Banks Financing Mexican Gangs Admitted in Wells-Fargo Deal

By the laws of neoliberal finance large pools of capital cannot be impeded in their movements, even if they come from such illegitimate sources as one of the world’s largest industries. “These criminal empires have no choice but to use the global banking system to finance their businesses,” admonishes one official, but the lesson of the article is the converse: these banks have no choice but to use criminal empires to finance their businesses. Indeed, they have incentives to do so, since “too-big-to-fail” laws protect them from prosecution. “They seem to be willing to do anything that improves their bottom line, until they’re caught.” Or even after, since share prices rose after the Wachovia indictment. This is of course the iron law of fiduciary responsibility to one’s shareholder, encoded in our legislation, in which — theoretically, formally, and in practice — share prices determine all values, including social ones. Laundering money for drug cartels may be illegal, but it is not sufficiently illegal, just as negligently drilling for oil may be illegal, but not sufficiently illegal to prevent it from being done. The logic of deterrence behind the law completely breaks down. Pay a token fine, perhaps fire a token executive, and get on with the business of business — crime. In fact “crime” may not even be an appropriate term, since nothing these companies do is against the norm or even really against the rules.

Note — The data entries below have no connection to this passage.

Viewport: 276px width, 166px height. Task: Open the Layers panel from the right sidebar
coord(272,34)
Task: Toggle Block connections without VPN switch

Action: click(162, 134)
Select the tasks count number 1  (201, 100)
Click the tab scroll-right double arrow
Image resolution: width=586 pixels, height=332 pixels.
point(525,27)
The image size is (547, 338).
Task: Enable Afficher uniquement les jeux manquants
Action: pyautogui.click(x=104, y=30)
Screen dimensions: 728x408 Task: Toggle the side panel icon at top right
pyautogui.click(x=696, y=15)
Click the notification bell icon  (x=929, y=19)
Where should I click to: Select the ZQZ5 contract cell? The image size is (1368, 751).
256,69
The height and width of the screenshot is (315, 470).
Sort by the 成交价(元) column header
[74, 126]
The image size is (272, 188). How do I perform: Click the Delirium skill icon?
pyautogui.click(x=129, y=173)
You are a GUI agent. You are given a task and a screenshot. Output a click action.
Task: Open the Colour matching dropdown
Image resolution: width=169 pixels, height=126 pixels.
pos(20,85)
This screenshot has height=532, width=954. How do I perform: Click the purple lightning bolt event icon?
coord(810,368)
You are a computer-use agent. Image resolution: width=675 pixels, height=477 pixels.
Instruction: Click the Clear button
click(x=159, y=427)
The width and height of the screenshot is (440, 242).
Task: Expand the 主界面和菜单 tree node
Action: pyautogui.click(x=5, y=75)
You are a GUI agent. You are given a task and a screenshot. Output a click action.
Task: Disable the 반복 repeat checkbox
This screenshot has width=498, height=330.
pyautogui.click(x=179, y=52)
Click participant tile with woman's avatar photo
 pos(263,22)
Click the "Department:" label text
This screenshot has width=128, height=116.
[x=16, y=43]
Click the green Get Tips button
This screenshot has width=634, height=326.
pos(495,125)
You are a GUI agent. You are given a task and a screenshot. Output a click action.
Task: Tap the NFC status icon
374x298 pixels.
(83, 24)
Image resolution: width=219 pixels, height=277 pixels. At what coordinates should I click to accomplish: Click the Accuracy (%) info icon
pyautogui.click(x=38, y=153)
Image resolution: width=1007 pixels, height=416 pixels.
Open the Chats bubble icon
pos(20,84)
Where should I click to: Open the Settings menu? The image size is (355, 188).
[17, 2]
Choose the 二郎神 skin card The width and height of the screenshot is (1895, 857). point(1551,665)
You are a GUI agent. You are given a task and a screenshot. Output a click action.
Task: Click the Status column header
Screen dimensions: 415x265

This has become apparent to me in Mexico, a place where the lines between legal and illegal, criminal and legitimate, have become completely illegible. News reports discuss criminals who “wear police uniforms,” but everyone knows that the reason the criminals wear police uniforms are because they are the police. (The same reports come from Iraq and Afghanistan, where death squads “wearing police/military uniforms” are responsible for numerous atrocities.) Just like any hired gun, they can be contracted by narcos to provide muscle for cartel operations. In some cities, police openly sell drugs. The government is implicated too: by some accounts, the violence between drug gangs maps — unevenly and chaotically — to the struggle for power between the neoliberal PAN, the old PRI party dictatorship, and any number of smaller parties jockeying for a share of the pie. That current President Felipe Calderon stole the last election is simple common sense among mexicanos, but, as is so common, and obvious after the Bush elections in the U.S., the laws are designed not to stop crime but to enable its continuation.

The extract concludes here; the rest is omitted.